[[ Task input open ]]

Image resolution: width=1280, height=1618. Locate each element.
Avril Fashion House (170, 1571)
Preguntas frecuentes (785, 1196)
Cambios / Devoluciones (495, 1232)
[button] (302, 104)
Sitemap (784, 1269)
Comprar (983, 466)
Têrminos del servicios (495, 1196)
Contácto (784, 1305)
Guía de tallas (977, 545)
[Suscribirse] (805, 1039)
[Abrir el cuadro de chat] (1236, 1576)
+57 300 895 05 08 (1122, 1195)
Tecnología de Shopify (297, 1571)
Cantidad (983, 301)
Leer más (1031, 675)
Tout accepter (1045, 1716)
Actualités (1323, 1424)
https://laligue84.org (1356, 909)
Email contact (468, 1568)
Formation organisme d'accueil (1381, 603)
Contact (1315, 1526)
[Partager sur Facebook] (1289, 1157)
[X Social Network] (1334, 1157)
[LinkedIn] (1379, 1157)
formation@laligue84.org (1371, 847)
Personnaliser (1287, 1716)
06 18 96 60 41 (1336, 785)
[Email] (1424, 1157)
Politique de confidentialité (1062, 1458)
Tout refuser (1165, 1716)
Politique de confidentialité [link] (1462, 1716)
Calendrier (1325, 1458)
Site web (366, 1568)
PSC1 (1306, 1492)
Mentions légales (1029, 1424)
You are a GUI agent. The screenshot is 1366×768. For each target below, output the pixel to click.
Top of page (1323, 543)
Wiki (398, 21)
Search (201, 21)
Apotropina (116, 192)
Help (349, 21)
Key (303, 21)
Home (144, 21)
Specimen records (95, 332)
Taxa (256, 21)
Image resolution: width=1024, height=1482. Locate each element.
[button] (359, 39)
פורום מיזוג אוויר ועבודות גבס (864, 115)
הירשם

[[ Task input closed ]]

_Instructions to follow_. Using the records above as the source, restate each line verbatim.

_Your response_.
Image resolution: width=1280, height=1618. Locate each element.
Avril Fashion House (170, 1571)
Preguntas frecuentes (785, 1196)
Cambios / Devoluciones (495, 1232)
[button] (302, 104)
Sitemap (784, 1269)
Comprar (983, 466)
Têrminos del servicios (495, 1196)
Contácto (784, 1305)
Guía de tallas (977, 545)
[Suscribirse] (805, 1039)
[Abrir el cuadro de chat] (1236, 1576)
+57 300 895 05 08 (1122, 1195)
Tecnología de Shopify (297, 1571)
Cantidad (983, 301)
Leer más (1031, 675)
Tout accepter (1045, 1716)
Actualités (1323, 1424)
https://laligue84.org (1356, 909)
Email contact (468, 1568)
Formation organisme d'accueil (1381, 603)
Contact (1315, 1526)
[Partager sur Facebook] (1289, 1157)
[X Social Network] (1334, 1157)
[LinkedIn] (1379, 1157)
formation@laligue84.org (1371, 847)
Personnaliser (1287, 1716)
06 18 96 60 41 (1336, 785)
[Email] (1424, 1157)
Politique de confidentialité (1062, 1458)
Tout refuser (1165, 1716)
Politique de confidentialité [link] (1462, 1716)
Calendrier (1325, 1458)
Site web (366, 1568)
PSC1 (1306, 1492)
Mentions légales (1029, 1424)
You are a GUI agent. The screenshot is 1366×768. For each target below, output the pixel to click.
Top of page (1323, 543)
Wiki (398, 21)
Search (201, 21)
Apotropina (116, 192)
Help (349, 21)
Key (303, 21)
Home (144, 21)
Specimen records (95, 332)
Taxa (256, 21)
Image resolution: width=1024, height=1482. Locate each element.
[button] (359, 39)
פורום מיזוג אוויר ועבודות גבס (864, 115)
הירשם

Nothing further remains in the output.